Prof. Betzig: My work on super-resolution dates back to 1982, when I was in graduate school at Cornell University. At the time, a few professors were working on the theory of passing light through holes in a black screen that were smaller than the wavelength of light. The holes would act like nano-flashlights. This is now called a near-field scanning optical microscope. I worked on this in graduate school and when I joined Bell Labs in 1988, with a lot of success. In 1989, William E. Morner, who would later win my Nobel Prize in spectroscopy, and I did experiments using absorption spectroscopy to look at the spectral properties of single molecules in crystals at near absolute zero, a few Kelvins. So researchers began to wonder if we could do the same thing at room temperature. With my near-field technique, it was very easy to see fluorescent molecules that were a fraction of the wavelength of light, and I published a paper on that in 2004. ScienceI started thinking about single molecules, and as my techniques became more prevalent in the field over the years, I also learned that this super-resolution technique had a major limitation: the light coming out of that tiny hole spreads rapidly with distance, so the hole needed to be about 20 nanometers or closer to the specimen. This was a big problem for samples that weren't perfectly flat on the nanometer scale. I was getting frustrated because I was trying to eventually build a light microscope that could look at living cells with electron microscope resolution, because living cells are not flat at the 20 nanometer level.
I also grew frustrated with a trend I see in the scientific world. I think academic science in general is largely trapped in bubbles, and people find a bubble of like-minded people. And everyone is happy in this little bubble, everyone acts the same, everyone gets along. But that leads to mediocrity. It doesn't lead to really radical ideas or people that push in new directions. Moreover, these bubbles generally have a very limited perspective; they're focused on their own problems. But I think scientific breakthroughs happen when people interact at the interface of very different disciplines that don't necessarily have a clear connection. To date, all my successes in science have been about getting out of my comfort zone and learning more about a field that is completely unrelated to optics, and how optics can be applied to that field.
Plus, once near-field microscopy became a hot field, a lot of people with no experience or knowledge of the limitations got in, which created so much noise that the signal of good research got drowned out. Eventually I got very frustrated and left Bell Labs, and basically stayed home to help raise our first baby. And then one day I had this idea that if a single molecule was all glowing in different colors, you could find its center just by fitting a point spread function, and make a super-resolution map of its location, and then make a super-resolution image in the far field. Of course, at the time I had no idea how to dye molecules in different colors, so I published the idea and forgot about it. Then I started working for my dad's machine tool company, but after six years I missed doing research so much that I decided to go back to science.

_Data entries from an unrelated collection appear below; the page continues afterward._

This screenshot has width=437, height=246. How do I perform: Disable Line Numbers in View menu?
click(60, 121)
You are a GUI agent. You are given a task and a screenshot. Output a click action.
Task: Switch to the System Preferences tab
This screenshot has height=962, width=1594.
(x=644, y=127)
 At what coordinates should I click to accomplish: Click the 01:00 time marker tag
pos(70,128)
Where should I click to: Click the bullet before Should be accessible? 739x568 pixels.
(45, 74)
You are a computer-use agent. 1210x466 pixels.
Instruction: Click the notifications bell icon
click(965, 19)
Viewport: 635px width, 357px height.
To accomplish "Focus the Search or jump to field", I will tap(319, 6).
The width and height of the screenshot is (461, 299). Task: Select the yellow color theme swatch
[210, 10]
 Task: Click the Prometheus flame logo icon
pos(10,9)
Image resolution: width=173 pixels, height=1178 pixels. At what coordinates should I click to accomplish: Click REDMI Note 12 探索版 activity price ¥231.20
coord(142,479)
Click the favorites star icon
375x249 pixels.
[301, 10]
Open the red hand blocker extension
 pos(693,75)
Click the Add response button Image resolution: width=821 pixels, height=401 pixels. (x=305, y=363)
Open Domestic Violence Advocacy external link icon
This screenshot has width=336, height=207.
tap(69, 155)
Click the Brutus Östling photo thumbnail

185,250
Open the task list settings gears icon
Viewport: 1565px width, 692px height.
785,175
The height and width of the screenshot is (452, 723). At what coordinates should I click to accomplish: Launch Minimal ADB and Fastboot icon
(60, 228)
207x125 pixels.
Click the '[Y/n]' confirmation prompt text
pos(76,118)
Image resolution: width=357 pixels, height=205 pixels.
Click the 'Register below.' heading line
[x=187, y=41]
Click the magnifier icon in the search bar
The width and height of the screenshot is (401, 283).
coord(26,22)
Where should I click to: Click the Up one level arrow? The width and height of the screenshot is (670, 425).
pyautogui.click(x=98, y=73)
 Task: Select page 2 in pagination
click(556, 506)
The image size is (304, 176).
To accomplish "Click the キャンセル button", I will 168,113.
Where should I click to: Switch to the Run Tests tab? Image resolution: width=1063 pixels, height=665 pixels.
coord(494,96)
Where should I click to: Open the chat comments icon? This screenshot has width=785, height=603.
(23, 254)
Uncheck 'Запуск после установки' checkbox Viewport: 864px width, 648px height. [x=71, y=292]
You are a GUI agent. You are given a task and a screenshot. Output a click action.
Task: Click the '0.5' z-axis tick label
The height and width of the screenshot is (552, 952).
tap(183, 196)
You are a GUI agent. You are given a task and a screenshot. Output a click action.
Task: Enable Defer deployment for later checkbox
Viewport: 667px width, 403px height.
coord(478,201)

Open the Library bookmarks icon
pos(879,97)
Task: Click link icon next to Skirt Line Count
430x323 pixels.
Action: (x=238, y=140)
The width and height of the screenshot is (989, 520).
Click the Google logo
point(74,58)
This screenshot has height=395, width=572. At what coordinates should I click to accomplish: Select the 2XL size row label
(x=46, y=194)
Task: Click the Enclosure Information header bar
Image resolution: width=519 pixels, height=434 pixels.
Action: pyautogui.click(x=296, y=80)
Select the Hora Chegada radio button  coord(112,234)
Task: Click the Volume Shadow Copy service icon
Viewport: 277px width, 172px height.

I started reading the scientific literature and came across Martin Chalfie's paper on something called Green Fluorescent Protein (GFP). It talked about hijacking DNA from a glowing jellyfish to splice into a protein you wanted to see, and hijacking the cellular machinery to make copies of that protein with tags already glowing. This was revolutionary and elegant. They completely revolutionized cell biology and, rightly so, won a Nobel Prize in 2008. Based on that technology, I came up with the idea of using plane wave illumination from discrete directions to create a massively parallel array of foci that I called the Light Lattice Microscope, and contacted my good friend Harald Hess at Bell Labs to ask if he could help me find a lab where I could work. Together we visited Mike Davidson at Florida State University, where he was building one of the largest libraries of different fluorescent proteins. There he told me about Photoactivated Green Fluorescent Protein (PAGFP), a fluorescent protein that can be turned on and off with light.Harald and I realized that this protein fit with my idea for achieving super-resolution, not by dyeing molecules different colors, but by simply making them fluoresce at different times. So we pooled together some money and spent two months building a microscope in Harald's living room, and testing it with Jennifer Lippincott Schwartz and George Patterson at the NIH, who developed PAGFP. Then we published a paper. Science And the rest is history: I returned to science and won a Nobel Prize.